In univariate mode, TRADE estimates the distribution of differential expression effects for a single contrast.

Sample command:

TRADE_output <- TRADE(mode = "univariate",
                     results1 = results,
                     annot_table = NULL,
                     genes_exclude = NULL,
                     n_sample = NULL)

Additional inputs


TRADE can estimate enrichments of differential expression effects in gene sets. To perform such an analysis, a number_genes x number_annotations matrix should be provided in the annot_table argument, with binary entries where 1 indicates membership in a gene set, and rownames contain gene names. The gene naming convention for the annotation must be the same as the input differential expression summary statistics.


This input can be used to exclude genes present in the summary statistics from TRADE analysis. For example, if your dataset is from perturbation of a particular gene, and you are interested only in effects of perturbation on other genes, you may exclude that gene.


For various reasons, you may want to draw samples from the inferred effect size distribution, i.e. to compute some distribution feature of interest without a simple analytical solution. You can specify the number of samples to draw with the n_sample argument.

TRADE output


This is the key TRADE output for most analyses, and contains the following three estimates:

  • transcriptome_wide_impact: The transcriptome-wide impact, i.e. the variance of the inferred effect size distribution. This quantity, in units of log2FoldChange^2, is a measure of the overall effect of the contrast of interest on the transcriptome. For more details please see the manuscript.
  • Me: The effective number of DEGs. This is a function of the kurtosis of the effect size distribution, and captures the number of DEGs in a manner that does not rely on an arbitrary threshold between null and very small effects. For more details please see the manuscript. Note that Me estimates are generally uninterpretable in the setting of non-significant transcriptome-wide impact. This is the most likely explanation if you estimate Me to be very close to the total number of genes.
  • mean: The mean of the effect size distribution. Provided for completeness, it is not clear how to interpret this number, especially in the setting of normalization procedures that remove expression changes that are consistent across the whole transcriptome.

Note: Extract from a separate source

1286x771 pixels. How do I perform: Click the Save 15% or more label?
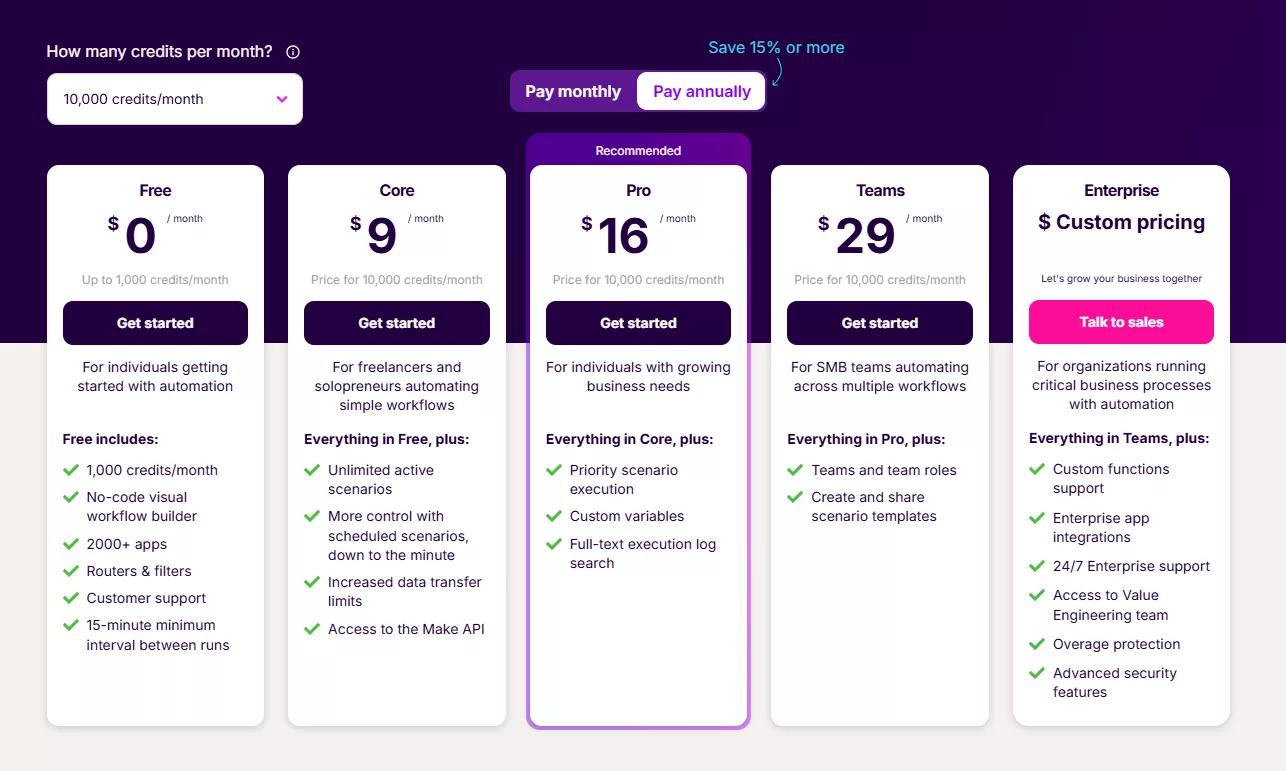(x=776, y=47)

significant_genes_Bonferroni and significant_genes_FDR

This output contains estimates related to significant genes. For both Bonferroni and FDR correction procedures, this output contains:

  • significant_gene_results: A table simply containing the differential expression summary statistics for the significant genes.
  • var_sig: The effect size variance for significant genes. This is like a transcriptome-wide impact estimate for just significant genes.
  • var_nonsig: The effect size variance for nonsignificant genes. This is like a transcriptome-wide impact estimate just for non-significant genes.
  • frac_sig: The proportion of differential expression signal in significant genes. When this number is low, the majority of differential expression signal is outside of significant genes.
  • num_sig: The number of significant genes.
  • num_nonsig: The number of non-significant genes.

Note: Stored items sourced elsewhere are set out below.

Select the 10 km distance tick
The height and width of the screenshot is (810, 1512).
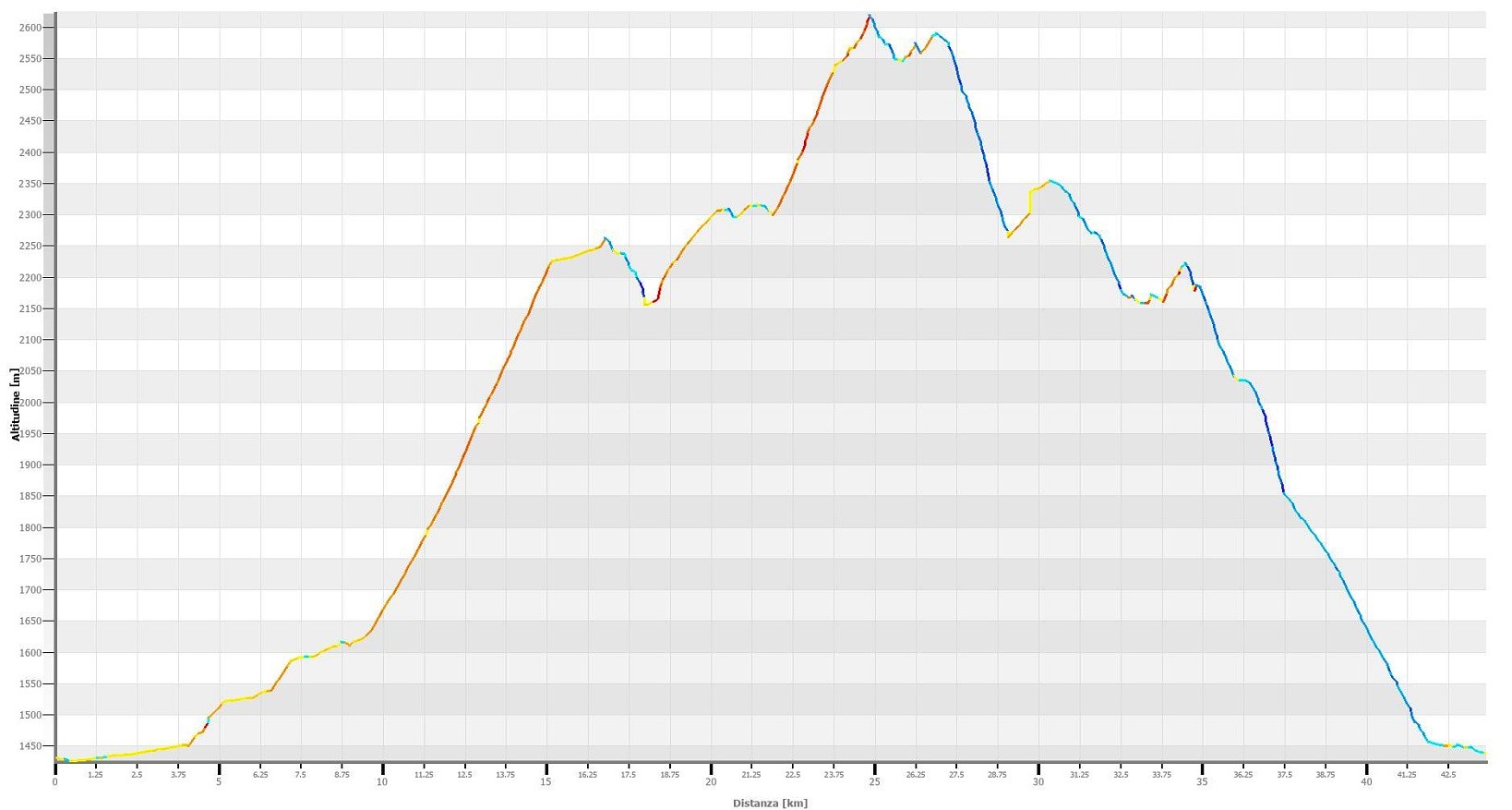[382, 781]
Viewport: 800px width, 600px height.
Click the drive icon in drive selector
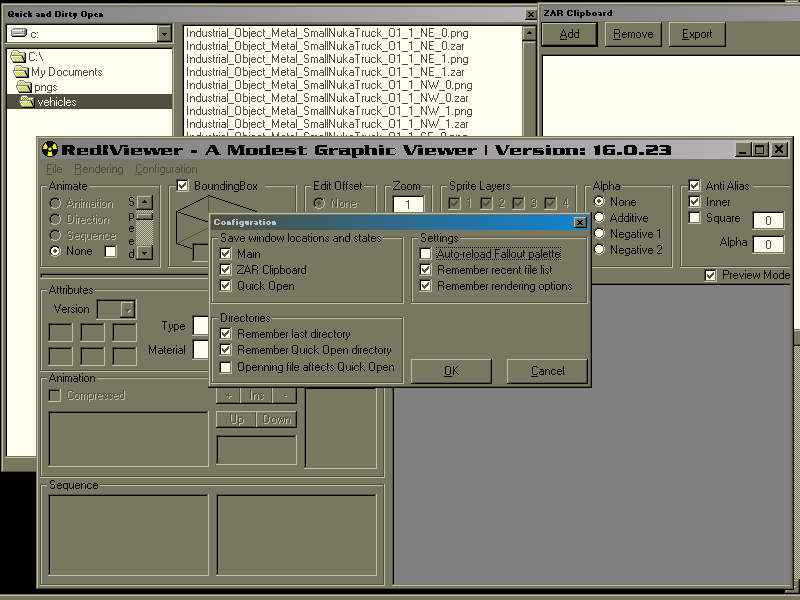pos(19,33)
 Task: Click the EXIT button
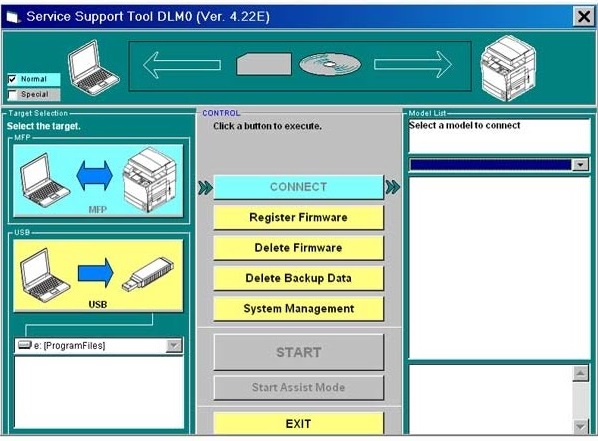point(299,423)
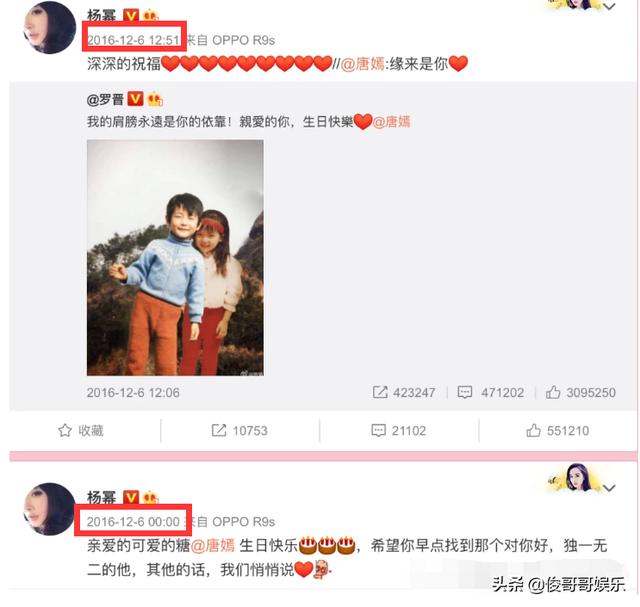
Task: Expand the chevron menu on first post
Action: [609, 7]
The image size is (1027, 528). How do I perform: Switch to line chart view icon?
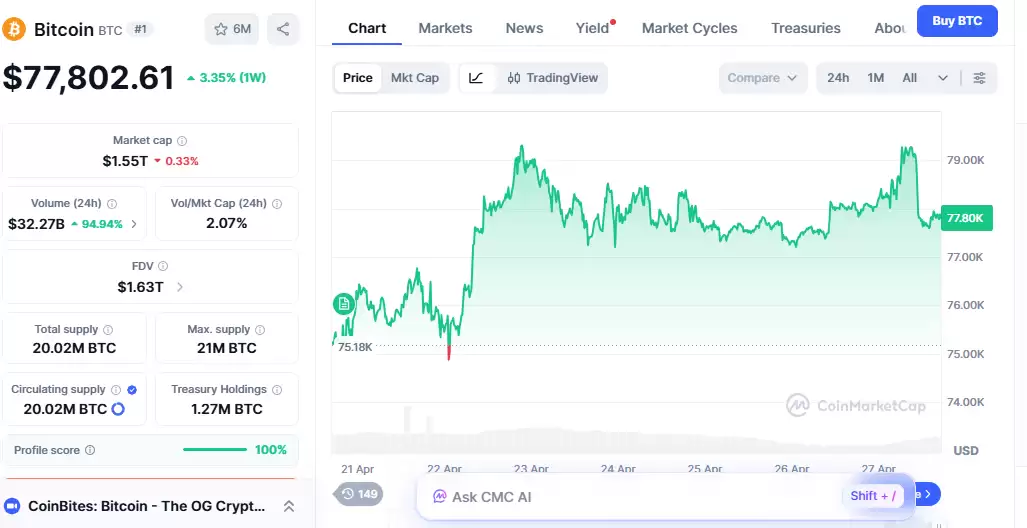point(477,78)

This output contains a table with estimates related to gene annotations. The columns of this table are:

  • annot: The name of the annotation.
  • var: The variance of the effect size distribution for genes in this annotation. This is like a gene-set-specific transcriptome-wide impact.
  • frac_var: The fraction of differential expression signal in this gene set.
  • frac_genes: The fraction of genes in this gene set
  • enrichment: The enrichment of differential expression signal in this gene set, i.e. frac_var/frac_genes

Note that enrichments are only well-defined in the setting of non-zero transcriptome-wide impact. If you see very strange results, this is the most likely explanation


This output contains the actual inferred effect size distribution. This is taken directly from the ash output; please consult the ashR documentation for detailed explanation. Briefly, the components of the inferred distribution are:

  • pi: The inferred mixture weights.
  • a: The left boundaries of the half-uniform mixture components
  • b: the right boundaries of the half-uniform mixture components

Additionally, loglik contains the log-likelihood for the model fit, which can be helpful for model comparison.

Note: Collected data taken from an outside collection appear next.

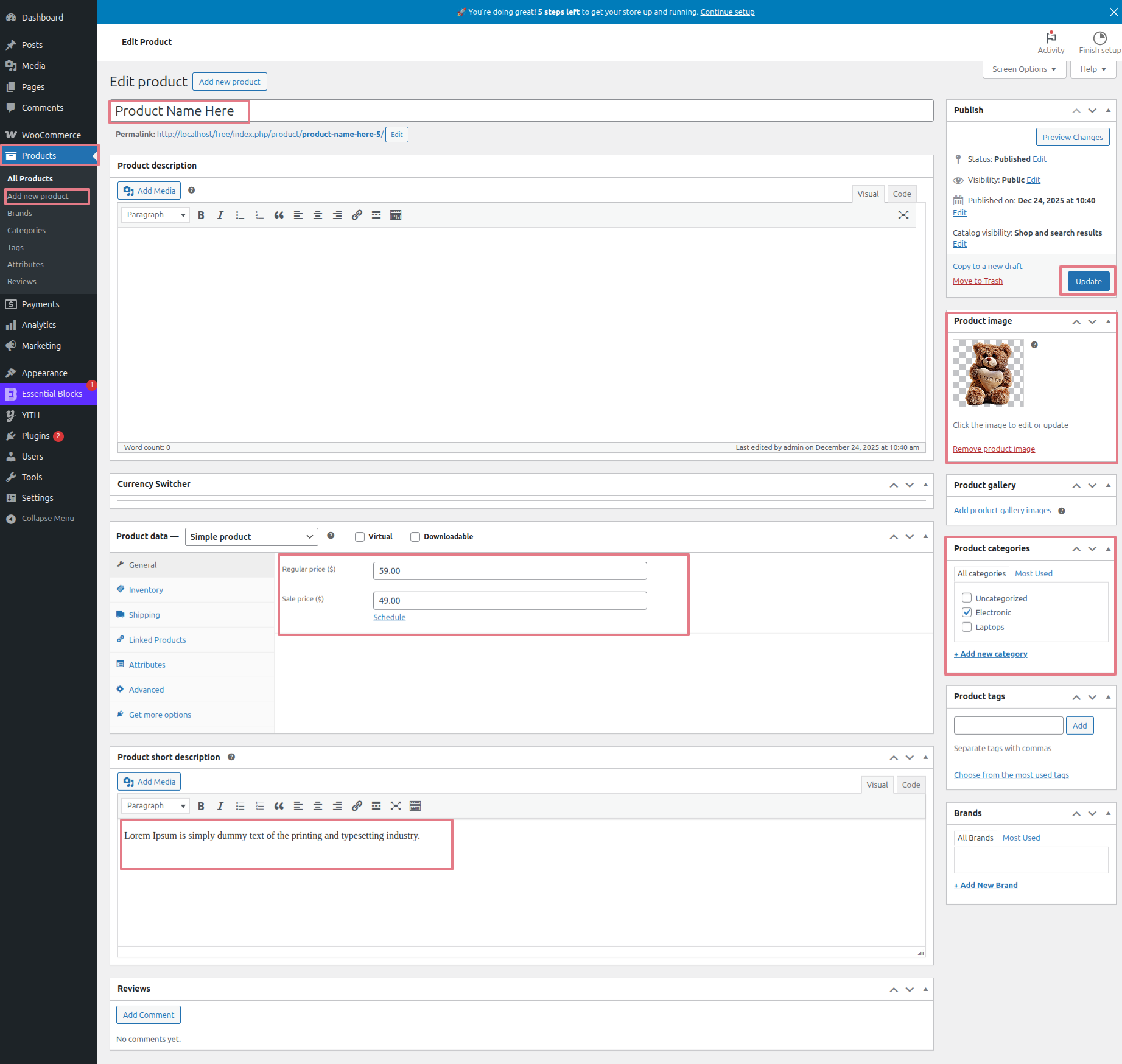
Task: Click help icon beside product image
Action: click(x=1034, y=345)
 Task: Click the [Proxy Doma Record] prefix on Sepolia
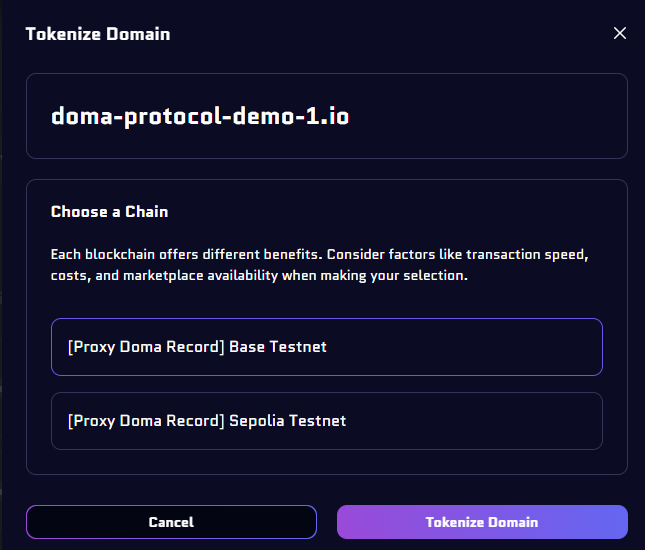click(146, 421)
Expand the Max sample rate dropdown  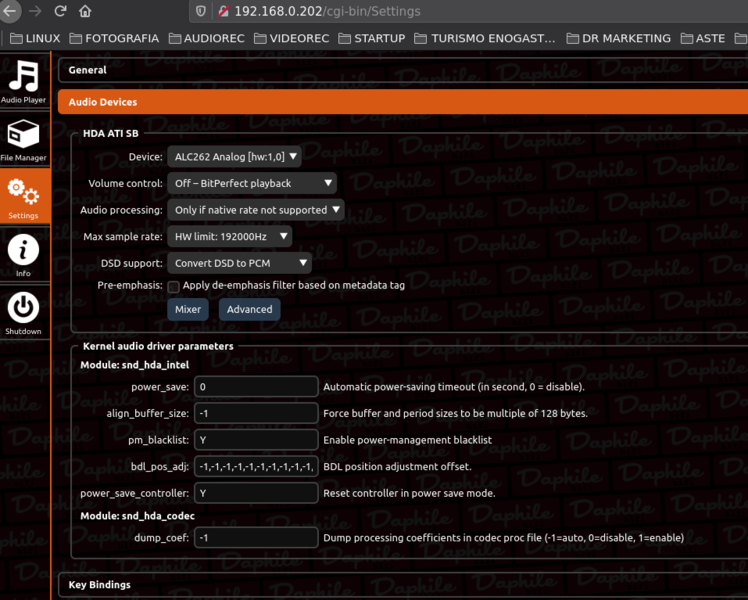pyautogui.click(x=229, y=237)
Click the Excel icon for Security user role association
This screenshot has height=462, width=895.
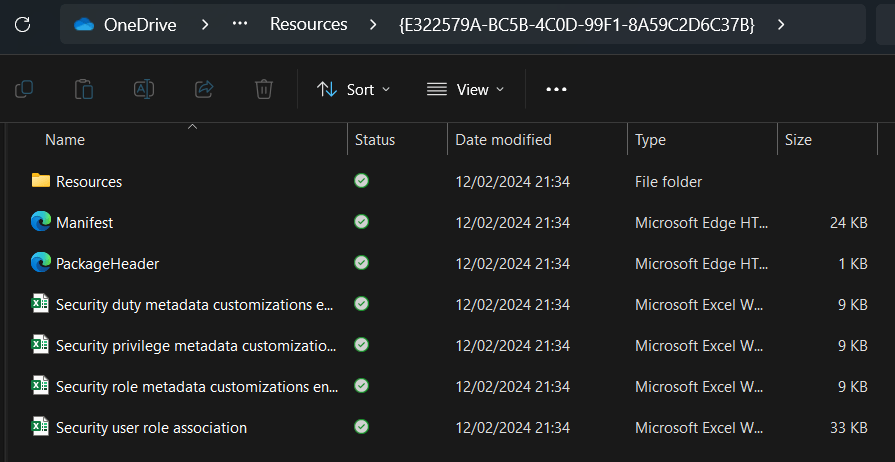pyautogui.click(x=41, y=427)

This output contains quality control metrics:

  • num_na: The number of NA effects in the supplied differential expression summary statistics.
  • num_extreme: The number of effects with log2FoldChange magnitude greater than 10, which are removed from the analysis. This is a rough heuristic meant to catch cases where DESeq2 did not converge, and perhaps should be a user specified parameter.
  • num_exclude: The total number of genes excluded by the above two filters.